In the previous post, I provided an implementation that was technically correct but lacking in two ways: (1) optimization and (2) formalism. The optimization was weak, because I was using the function game.next_states() which was computing the next possible states given a state. Instead, precompute all valid transitions and your code will be much more efficient. This also leads to formalism where I had a MDP but I never directly defined the set of actions or transitions. So, let’s do that.

def action_to_tuple(action):
    if action == Action.LEFT:
        return Position(-1, 0)
    elif action == Action.RIGHT:
        return Position(1,0)
    elif action == Action.UP:
        return Position(0,1)
    elif action == Action.DOWN:
        return Position(0,-1)
    
    raise ValueError(f'Unregistered action type: {action}')

MAX_X = 4
MAX_Y = 3
BLANK_STATE = Position(1,1)
START = Position(0,0)   

S = [Position(x, y) for y in range(3) for x in range(4)]
A = [Action.LEFT, Action.RIGHT, Action.UP, Action.DOWN]
P = {}
R = {}

for s in S:
    # slight movement penalty
    R[s] = -0.04 

    # probability for actions
    P[s] = {}
    for a in A:
        new_s = add_pos(s, action_to_tuple(a))  

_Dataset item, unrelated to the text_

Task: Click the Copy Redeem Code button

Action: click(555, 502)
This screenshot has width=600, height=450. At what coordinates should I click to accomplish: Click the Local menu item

        if new_s != BLANK_STATE and new_s.x >= 0 and new_s.x < MAX_X and new_s.y >= 0 and new_s.y < MAX_Y:
            P[s][new_s] = 1
        else:
            P[s][new_s] = 0

WIN_STATE = Position(3,2)
LOSE_STATE = Position(3,1)
R[Position(3,1)] = -1
R[Position(3,2)] = 1

E = [Position(3,1), Position(3,2)] # End states

Now, we can do reinforcment_learning(S, A, P, R, E, START) and direct utility estimation or any other solver will work. This change makes the code not only much faster, but also much more flexible. The updated code is available on GitHub. The impetus for this update was not only optimization and flexibility; in future posts, I’ll be implementing policy iteration, value iteration, and q-learning. This update will make the implementation of those algorithms much simpler.